Je m’appelle Karl Labmayer (Photo 2). Je suis autrichien et dans 4 mois, j’aurai 21 ans. Je suis pilote dans la Luftwaffe et ai suivi le cursus complet d‘apprentissage : j’ai appris à voler sur des planeurs, puis continué sur des biplans et des bombardiers Junkers 88 et je me prépare aujourd’hui à décoller avec un Heinkel 177 « Greif », le fleuron des bombardiers de La Luftwaffe. Je suis très fier de piloter un si bel avion : il peut peser jusqu’à 30 tonnes, fait plus de vingt mètres de long et a 30 mètres d’envergure. Il est armé de deux canons, six mitrailleuses et peut emmener jusqu’à six tonnes de bombes ; Nous sommes six à bord, un équipage soudé avec qui je vole depuis plusieurs mois (photo 3 : notre équipage à l’entrainement en Allemagne): Siegfried Mattausch (photo 4), Heinz Lehmann, Siegfried Tritschler, Manfred Rehm (photo 5), nous sommes tous très jeunes, notre âge avoisine les de 21 ans. Le chef-météorologue Walter Kuspert (photo 6) s’est joint à nous, il est le plus âgé, 33 ans;  Je me suis beaucoup attaché à eux ces derniers mois…

Nous faisons partie d’une unité de reconnaissance météo, la « Wekusta 2 ». Notre mission consiste à voler au-dessus de l’océan Atlantique pendant dix heures, pour constater les conditions météos et les retransmettre au Quartier Général de la Luftwaffe qui les utilisera lors de la planification de ses opérations aériennes. 

Ma première mission opérationnelle sur Heinkel 177 s’est déroulée il y a quatre jours, le 18 juillet, j’en garde encore clairement dans ma mémoire tous les détails. Après un lever à 2H30, nous avons eu droit à un petit déjeuner copieux, et nous avons décollé tôt le matin. Nous avons volé au-dessus de l’océan Atlantique pendant de longues heures en profitant en même temps de la beauté du ciel. Au large de l’Irlande, nous avons aperçu quatre chasseurs anglais mais nous avons réussi à nous cacher dans les nuages et à leur échapper. Nous sommes rentrés sains et saufs en fin d’après-midi et avons été fêtés en héros. 

Ce matin du 22 juillet, nous repartons au large de l’Irlande. Je m’aligne sur la piste de Mont de Marsan longue de 2 400 mètres. Je mets les gaz, doucement. Je sais que le point faible du Heinkel 177 est sa motorisation : deux moteurs DB601 sont couplés dans chaque fuseau moteur. Un concept original mais délicat car la surchauffe (et l’incendie) au décollage sont fréquents. 

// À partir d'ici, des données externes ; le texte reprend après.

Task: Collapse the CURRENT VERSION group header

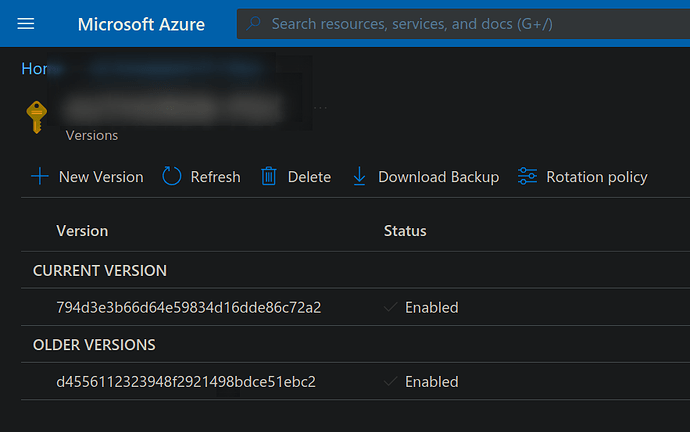Action: click(100, 271)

Je vérifie une dernière fois la « checklist ». Tout le monde est à son poste. J’augmente progressivement la puissance des moteurs. Notre avion s’ébranle, accélère et roule de plus en plus vite. La roulette arrière se soulève : nous avons décollé. Je passe le seuil de piste et je commence à rentrer le train d’atterrissage lorsque l’un des membres de l’équipage crie « le feu ! ». Un des fuseaux moteurs est en flammes. Nous n’avons pas le choix : nous devons revenir nous poser le plus rapidement possible. Je déclenche le système de vidange rapide des réservoirs de carburant pour alléger l’avion. J’essaie de maintenir l’altitude mais l’avion est lourd et commence à déraper. Je réduis la puissance du moteur gauche pour éviter la dissymétrie. A droite, je coupe l’arrivée de carburant et je passe l’hélice en drapeau. Je rends la main mais rien à faire, l’avion part de travers, s’incline à droite et s’enfonce. Nous nous rapprochons du sol. Tout d’un coup, l’aile droite accroche un arbre : c’est la forêt !!».

 

Le Heinkel 177 de Karl Labmayer s’écrase avec tout son équipage, ne laissant aucune chance aux six hommes à bord. L’avion est tombé non loin d’une ferme. Les habitants ont entendu le bruit du crash mais ont eu tellement peur qu’ils n’ont pas osé sortir. L’incendie est terrible car l’avion transportait près de treize tonnes de carburant, mais la pluie qui tombe dans la matinée éteint progressivement l’incendie. La zone du crash est rapidement cernée par les troupes d’occupation qui évacuent les débris de l’avion pendant près d’une semaine.  Deux sentinelles restent en permanence sur le terrain tant que cette évacuation n’est pas terminée.   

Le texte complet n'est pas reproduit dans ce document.